- **EXERCISE GOAL**
An exact, complete copy of the data that follows is needed.

- Opening Delimiter -

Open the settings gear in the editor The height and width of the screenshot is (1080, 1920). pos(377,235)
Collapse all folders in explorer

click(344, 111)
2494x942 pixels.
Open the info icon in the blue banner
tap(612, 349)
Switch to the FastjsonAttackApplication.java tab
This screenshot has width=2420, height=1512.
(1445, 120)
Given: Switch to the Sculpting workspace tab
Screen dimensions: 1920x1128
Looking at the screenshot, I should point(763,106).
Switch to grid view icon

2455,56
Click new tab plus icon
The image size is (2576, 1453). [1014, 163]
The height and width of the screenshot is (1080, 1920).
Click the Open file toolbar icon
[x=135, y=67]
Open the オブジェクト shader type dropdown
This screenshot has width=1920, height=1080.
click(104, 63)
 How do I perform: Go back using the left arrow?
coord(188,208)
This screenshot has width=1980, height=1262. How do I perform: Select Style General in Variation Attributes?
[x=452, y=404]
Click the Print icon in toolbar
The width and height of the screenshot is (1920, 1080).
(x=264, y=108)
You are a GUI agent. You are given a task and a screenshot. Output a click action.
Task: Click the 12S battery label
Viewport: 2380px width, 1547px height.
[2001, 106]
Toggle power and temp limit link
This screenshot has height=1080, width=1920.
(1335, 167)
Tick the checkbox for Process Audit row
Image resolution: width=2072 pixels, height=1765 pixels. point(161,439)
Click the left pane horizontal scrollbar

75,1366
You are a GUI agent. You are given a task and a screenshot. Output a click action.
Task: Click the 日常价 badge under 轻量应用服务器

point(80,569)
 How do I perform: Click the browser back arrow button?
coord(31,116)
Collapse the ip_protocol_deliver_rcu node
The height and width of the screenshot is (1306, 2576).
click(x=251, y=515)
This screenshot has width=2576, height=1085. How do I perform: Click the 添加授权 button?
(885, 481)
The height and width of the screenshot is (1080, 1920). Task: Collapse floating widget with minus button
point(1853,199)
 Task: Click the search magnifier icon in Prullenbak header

- Closing Delimiter -

- **ANSWER SECTION**
Open the settings gear in the editor The height and width of the screenshot is (1080, 1920). pos(377,235)
Collapse all folders in explorer

click(344, 111)
2494x942 pixels.
Open the info icon in the blue banner
tap(612, 349)
Switch to the FastjsonAttackApplication.java tab
This screenshot has width=2420, height=1512.
(1445, 120)
Given: Switch to the Sculpting workspace tab
Screen dimensions: 1920x1128
Looking at the screenshot, I should point(763,106).
Switch to grid view icon

2455,56
Click new tab plus icon
The image size is (2576, 1453). [1014, 163]
The height and width of the screenshot is (1080, 1920).
Click the Open file toolbar icon
[x=135, y=67]
Open the オブジェクト shader type dropdown
This screenshot has width=1920, height=1080.
click(104, 63)
 How do I perform: Go back using the left arrow?
coord(188,208)
This screenshot has width=1980, height=1262. How do I perform: Select Style General in Variation Attributes?
[x=452, y=404]
Click the Print icon in toolbar
The width and height of the screenshot is (1920, 1080).
(x=264, y=108)
You are a GUI agent. You are given a task and a screenshot. Output a click action.
Task: Click the 12S battery label
Viewport: 2380px width, 1547px height.
[2001, 106]
Toggle power and temp limit link
This screenshot has height=1080, width=1920.
(1335, 167)
Tick the checkbox for Process Audit row
Image resolution: width=2072 pixels, height=1765 pixels. point(161,439)
Click the left pane horizontal scrollbar

75,1366
You are a GUI agent. You are given a task and a screenshot. Output a click action.
Task: Click the 日常价 badge under 轻量应用服务器

point(80,569)
 How do I perform: Click the browser back arrow button?
coord(31,116)
Collapse the ip_protocol_deliver_rcu node
The height and width of the screenshot is (1306, 2576).
click(x=251, y=515)
This screenshot has width=2576, height=1085. How do I perform: Click the 添加授权 button?
(885, 481)
The height and width of the screenshot is (1080, 1920). Task: Collapse floating widget with minus button
point(1853,199)
 Task: Click the search magnifier icon in Prullenbak header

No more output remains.